The movie leaves out very little of Russell's actual story, which is admirable and certainly keeps things fast-paced, but has the unfortunate side effect of making the story feel wildly repetitive. You can only watch so many cons and escapes played out at high speed before you're kind of like "eh, I get it." I'm not sure how Steven Spielberg was able to pull off keeping it so fresh and exciting in Catch Me If You Can, but of course I'm not making a movie about an elusive conman, so I don't need to — the problem is that Phillip Morris directors Glenn Ficarra and John Requa don't seem quite sure either. And the movie is tonally all over the place, occasionally hinting at a more traditional Jim Carrey comedy and then becoming a straight-faced drama or romance with little rhyme, reason, or warning from scene to scene.
Jim Carrey does a fairly good job as Russell, giving him the somehow simultaneously charismatic and off-putting charm of a sleazy but talented salesman while visibly softening in his scenes across from Ewan McGregor's Phillip Morris. (I've never seen any video of the real Steven Russell so I don't know how accurate Carrey is, but I don't really care either.) I can't get behind the trailer's claims that the role is "daring" — unless you've accidentally fallen through time to the 1970s, playing a gay man onscreen is not exactly controversial or subversive anymore — but it's good.

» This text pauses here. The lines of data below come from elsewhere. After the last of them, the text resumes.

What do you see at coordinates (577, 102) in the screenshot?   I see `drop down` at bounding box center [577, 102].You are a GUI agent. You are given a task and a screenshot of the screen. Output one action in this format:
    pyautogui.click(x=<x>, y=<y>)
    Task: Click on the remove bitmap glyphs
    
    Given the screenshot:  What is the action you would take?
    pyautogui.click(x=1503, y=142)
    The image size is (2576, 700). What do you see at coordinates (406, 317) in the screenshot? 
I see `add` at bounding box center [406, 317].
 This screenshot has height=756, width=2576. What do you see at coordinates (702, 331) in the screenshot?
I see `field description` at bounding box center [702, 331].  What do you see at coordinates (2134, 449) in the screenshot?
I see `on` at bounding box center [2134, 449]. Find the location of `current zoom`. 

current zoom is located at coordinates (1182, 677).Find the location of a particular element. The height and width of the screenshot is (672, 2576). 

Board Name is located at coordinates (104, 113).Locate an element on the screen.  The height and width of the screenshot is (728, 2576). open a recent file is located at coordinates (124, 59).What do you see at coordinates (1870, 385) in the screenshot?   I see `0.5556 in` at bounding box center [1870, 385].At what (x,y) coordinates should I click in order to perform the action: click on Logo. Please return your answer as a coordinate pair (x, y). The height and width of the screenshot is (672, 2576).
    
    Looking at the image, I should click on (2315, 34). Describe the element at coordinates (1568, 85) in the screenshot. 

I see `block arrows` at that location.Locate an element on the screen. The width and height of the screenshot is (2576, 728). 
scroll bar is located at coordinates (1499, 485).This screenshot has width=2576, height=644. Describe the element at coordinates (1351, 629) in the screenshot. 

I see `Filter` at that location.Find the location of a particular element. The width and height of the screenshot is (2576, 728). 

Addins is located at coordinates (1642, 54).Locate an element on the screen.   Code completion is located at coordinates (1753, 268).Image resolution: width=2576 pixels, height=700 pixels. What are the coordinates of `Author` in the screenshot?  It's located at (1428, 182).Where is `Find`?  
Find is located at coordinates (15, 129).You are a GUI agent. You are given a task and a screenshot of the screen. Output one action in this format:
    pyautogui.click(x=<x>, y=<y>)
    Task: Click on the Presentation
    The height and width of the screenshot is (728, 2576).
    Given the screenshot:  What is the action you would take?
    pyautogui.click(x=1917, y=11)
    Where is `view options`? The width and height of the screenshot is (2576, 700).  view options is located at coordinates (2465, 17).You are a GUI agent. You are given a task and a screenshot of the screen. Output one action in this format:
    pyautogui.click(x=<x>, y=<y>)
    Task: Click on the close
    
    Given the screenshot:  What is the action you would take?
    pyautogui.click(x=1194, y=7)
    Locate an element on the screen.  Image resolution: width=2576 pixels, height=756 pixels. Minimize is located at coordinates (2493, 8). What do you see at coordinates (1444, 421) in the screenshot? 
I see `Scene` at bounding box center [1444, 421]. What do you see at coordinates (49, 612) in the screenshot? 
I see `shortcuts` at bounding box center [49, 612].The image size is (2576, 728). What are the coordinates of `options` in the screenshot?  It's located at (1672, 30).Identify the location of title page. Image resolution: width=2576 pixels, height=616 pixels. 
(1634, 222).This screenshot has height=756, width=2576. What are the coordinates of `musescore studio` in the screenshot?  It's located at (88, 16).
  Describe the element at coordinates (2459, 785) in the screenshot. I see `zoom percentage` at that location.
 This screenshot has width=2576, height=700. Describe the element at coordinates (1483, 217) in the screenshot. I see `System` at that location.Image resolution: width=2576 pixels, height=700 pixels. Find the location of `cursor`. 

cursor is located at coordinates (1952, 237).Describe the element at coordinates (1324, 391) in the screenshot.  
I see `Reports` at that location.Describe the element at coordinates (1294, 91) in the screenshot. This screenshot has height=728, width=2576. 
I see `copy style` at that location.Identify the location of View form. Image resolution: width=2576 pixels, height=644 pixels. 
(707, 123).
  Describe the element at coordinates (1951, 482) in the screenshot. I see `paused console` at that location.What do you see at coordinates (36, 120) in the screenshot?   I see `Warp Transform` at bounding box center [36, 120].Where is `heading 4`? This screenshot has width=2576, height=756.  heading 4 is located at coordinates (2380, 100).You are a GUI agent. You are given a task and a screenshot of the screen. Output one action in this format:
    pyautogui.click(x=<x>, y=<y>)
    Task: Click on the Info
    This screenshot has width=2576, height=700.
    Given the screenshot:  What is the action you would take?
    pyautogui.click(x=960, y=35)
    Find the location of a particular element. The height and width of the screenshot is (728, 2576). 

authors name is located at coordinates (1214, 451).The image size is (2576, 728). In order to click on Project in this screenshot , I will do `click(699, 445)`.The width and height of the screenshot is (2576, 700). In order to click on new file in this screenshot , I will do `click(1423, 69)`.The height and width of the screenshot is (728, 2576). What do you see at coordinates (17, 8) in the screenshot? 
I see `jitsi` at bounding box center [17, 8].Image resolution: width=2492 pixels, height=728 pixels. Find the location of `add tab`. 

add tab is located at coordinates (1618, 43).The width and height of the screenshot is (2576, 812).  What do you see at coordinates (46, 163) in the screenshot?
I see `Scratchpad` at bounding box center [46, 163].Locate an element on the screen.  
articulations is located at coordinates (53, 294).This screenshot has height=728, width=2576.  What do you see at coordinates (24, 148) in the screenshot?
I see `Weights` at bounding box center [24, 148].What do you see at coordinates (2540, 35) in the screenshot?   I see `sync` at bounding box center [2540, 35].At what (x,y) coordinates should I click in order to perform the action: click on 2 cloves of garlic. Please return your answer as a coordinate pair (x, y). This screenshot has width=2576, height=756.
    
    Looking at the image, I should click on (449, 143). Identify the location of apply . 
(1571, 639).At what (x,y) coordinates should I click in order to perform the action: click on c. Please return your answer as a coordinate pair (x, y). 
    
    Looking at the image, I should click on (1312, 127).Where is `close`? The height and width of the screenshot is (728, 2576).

McGregor I'm a more uncertain on, although the problem is likely more in the script than the actor. His American accent is definitely better than it was in The Men Who Stare at Goats, but Phillip Morris is more a prop than a true, rounded character, mostly just asked to camp it up and let Carrey play off of him.
By no means did I hate the film. As I said, it's a damn interesting story. Problem is that I was more engaged looking up and reading about Steven Jay Russell on my own time after getting home than I was watching the movie about him. I Love You Phillip Morris' ultimate value is less that of a film and more of visual CliffsNotes, especially when we already have a movie, Catch Me If You Can, that tells a remarkably similar story with much more energy and verve.